Fratellini morti a Gravina, il padre chiede nuove indagini: chi sapeva?

Nuove indagini, sulla base di nuove ipotesi: chi sapeva? Qualcuno vide Ciccio e Tore entrare in quell’edificio diroccato e non disse nulla, per qualche misterioso motivo? Il padre di Francesco e Salvatore Pappalardi, i fratellini di Gravina in Puglia, in provincia di Bari, di 13 e 11 anni scomparsi il 5 giugno 2006 e ritrovati morti nella cisterna di una casa abbandonata nel febbraio del 2008, non si arrende.

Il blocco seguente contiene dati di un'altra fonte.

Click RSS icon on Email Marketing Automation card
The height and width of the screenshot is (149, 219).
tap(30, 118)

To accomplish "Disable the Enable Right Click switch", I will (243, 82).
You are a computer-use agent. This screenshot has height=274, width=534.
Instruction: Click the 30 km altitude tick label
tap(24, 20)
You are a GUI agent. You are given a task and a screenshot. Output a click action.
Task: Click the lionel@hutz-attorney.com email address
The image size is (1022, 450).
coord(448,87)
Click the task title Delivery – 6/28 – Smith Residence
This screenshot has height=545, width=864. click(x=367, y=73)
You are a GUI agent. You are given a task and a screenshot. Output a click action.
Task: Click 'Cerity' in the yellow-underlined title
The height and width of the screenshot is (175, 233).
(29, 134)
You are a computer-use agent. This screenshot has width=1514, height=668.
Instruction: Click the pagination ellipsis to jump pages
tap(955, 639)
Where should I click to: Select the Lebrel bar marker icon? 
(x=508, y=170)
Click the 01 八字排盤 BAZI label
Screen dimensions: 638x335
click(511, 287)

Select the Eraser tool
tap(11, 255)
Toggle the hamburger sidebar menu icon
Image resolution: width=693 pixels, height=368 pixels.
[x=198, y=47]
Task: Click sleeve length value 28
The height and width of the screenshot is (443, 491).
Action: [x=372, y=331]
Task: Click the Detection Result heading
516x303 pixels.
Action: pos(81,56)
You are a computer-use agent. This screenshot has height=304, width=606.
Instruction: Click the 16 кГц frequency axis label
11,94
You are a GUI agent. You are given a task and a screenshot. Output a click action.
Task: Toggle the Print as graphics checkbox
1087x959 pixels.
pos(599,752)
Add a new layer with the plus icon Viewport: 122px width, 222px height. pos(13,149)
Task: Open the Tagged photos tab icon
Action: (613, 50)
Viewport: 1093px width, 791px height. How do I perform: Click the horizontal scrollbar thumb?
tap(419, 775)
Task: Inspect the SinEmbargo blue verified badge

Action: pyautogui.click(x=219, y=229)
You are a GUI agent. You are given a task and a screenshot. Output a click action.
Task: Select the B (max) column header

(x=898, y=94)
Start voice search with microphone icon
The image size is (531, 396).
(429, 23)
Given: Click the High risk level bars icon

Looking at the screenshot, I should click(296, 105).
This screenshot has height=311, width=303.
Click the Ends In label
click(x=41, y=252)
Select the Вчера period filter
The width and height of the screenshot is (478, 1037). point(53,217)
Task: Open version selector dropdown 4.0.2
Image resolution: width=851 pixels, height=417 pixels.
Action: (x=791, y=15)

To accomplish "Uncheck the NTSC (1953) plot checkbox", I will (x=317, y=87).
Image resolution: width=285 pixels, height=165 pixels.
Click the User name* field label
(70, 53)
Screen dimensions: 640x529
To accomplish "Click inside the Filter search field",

Dopo essere stato egli stesso accusato dell’omicidio, per poi essere scagionato e risarcito, ha chiesto aiuto ad investigatori privati per provare a fare chiarezza si quanto accaduto dodici anni fa. Filippo Pappalardi fu arrestato nel novembre 2007 ma la sua posizione si chiarì solo dopo il ritrovamento dei corpi dei due ragazzini, rimasti forse intrappolati nella cisterna sotterranea di un palazzo dove erano entrati per gioco. O forse per altro. Sul posto, nei giorni scorsi, è stato compiuto un sopralluogo con il generale Luciano Garofano, ex comandante dei carabinieri del Ris e volto noto dei programmi di cronaca in tv.